Bloomberg Embedding Challenge

welcome

What is this hot mess?

The basic goal of this challenge is to turn the challenge embeddings into actual words that makes sense. We are given sample articles along with their respective embeddings. We are also given sample code to calculate the similarity between two embeddings.

Welcome to the Kitchen!

We took the sample code and imported pandas to format the .csv files that were provided to us for testing. We first formatted the file reading of the challenge file and both ccn and fed samples to grab their embeddings. We then compared the two sample embeddings with the challenge embeddings. We decided to use cosine similarity and then sorted the output embeddings with the most similar in front. The following code is what we ended up with:

from scipy import spatial
import pandas as pd
import random 

## Cosine similarity.  
def similarity(a, b):
    return 1 - spatial.distance.cosine(a, b)

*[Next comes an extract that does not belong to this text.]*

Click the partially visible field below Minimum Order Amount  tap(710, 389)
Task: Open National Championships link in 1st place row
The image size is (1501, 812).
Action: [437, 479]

df = pd.read_csv('federal_samples.csv')
challenge = pd.read_csv('challenge.csv')
output = pd.DataFrame(columns=['challenge', 'sample', 'similarity'])

for i in range(len(challenge.index)):
    max = 0
    max_j = 0
    embd0 = [float(x) for x in challenge['embeddings'][i][1:-1].split(", ")]
    for j in range(len(df.index)):
        embd1 = [float(x) for x in df['embeddings'][j][1:-1].split(", ")]
        if(similarity(embd0, embd1) > max):
            max = similarity(embd0, embd1)
            max_j = j
        # print(f'Challenge: {i} to Sample: {j}     {similarity(embd0, embd1)}')
        output.loc[len(output.index)] = [i, j, similarity(embd0, embd1)]
    print(f'Max for #{i} is sample: {max_j} with {max}\ntext: {df["text"][max_j]}\n\n')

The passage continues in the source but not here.